Schon die Anfangsphase hatte es in sich. Chancen auf beiden Seiten und der
erste Aufreger in der achten Minute: 05-Verteidiger Christian Fuchs foulte
an der Strafraumgrenze fast in Höhe der Grundlinie Farfán, Schiedsrichter
Felix Brych (München) pfiff Strafstoß. Alle Mainzer Proteste halfen nichts,
dafür stand das Glück den Gastgebern zur Seite.
Huntelaar schoss den Ball vom Elfmeterpunkt an den linken Innenpfosten, von
dort sprang der Ball an den Rücken von Christian Wetklo und dann ins Aus
statt ins Tor. Wetklo, der sich noch lange nicht über den Strafstoß
beruhigt hatte, sah danach die Gelbe Karte wegen Reklamierens.

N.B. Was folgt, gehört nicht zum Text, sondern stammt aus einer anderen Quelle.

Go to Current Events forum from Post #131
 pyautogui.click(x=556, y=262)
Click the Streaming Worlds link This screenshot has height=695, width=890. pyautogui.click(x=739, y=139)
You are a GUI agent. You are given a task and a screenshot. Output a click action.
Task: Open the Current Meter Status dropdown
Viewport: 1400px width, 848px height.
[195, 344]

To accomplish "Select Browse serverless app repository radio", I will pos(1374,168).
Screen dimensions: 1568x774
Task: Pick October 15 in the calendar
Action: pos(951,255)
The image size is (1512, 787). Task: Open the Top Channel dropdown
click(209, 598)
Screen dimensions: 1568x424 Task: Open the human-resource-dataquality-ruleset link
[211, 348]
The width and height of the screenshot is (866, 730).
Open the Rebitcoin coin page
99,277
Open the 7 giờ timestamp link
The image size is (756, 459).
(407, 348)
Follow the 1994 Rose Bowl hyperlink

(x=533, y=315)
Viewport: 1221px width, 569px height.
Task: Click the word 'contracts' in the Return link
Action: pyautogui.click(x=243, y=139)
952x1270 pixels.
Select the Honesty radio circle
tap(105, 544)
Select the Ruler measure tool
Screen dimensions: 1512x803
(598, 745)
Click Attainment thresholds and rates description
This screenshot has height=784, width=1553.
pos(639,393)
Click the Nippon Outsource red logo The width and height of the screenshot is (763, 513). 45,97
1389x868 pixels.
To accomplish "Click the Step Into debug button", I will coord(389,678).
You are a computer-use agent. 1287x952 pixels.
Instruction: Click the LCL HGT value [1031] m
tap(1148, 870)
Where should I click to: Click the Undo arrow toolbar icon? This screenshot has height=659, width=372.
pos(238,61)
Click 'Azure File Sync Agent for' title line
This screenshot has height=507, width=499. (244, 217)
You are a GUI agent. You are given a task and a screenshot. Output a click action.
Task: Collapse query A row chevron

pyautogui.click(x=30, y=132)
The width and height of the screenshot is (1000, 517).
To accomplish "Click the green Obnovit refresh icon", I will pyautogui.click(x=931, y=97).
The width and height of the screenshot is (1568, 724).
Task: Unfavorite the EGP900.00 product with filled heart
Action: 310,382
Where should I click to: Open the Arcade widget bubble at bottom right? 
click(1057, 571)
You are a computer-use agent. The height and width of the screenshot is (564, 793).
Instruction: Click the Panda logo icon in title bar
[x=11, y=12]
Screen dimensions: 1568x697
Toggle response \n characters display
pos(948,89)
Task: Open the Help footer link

Das Spieltempo ließ etwas nach, Schalke wurde dank der besseren Spielanlage
mehr und mehr zur bestimmenden Mannschaft. Die Westfalen standen in der
Abwehr kompakt und ließen die Mainzer kaum zur Entfaltung kommen. Zwingende
Schalker Torchancen blieben zunächst aus, bis sich nach einer halben Stunde
Lukas Schmitz auf links durchsetzte und klug in den Rücken der Mainzer
Abwehr passte. Jose Manuel Jurado scheiterte noch im ersten Versuch, doch
dann war Farfán zur Stelle und traf aus etwa zehn Metern.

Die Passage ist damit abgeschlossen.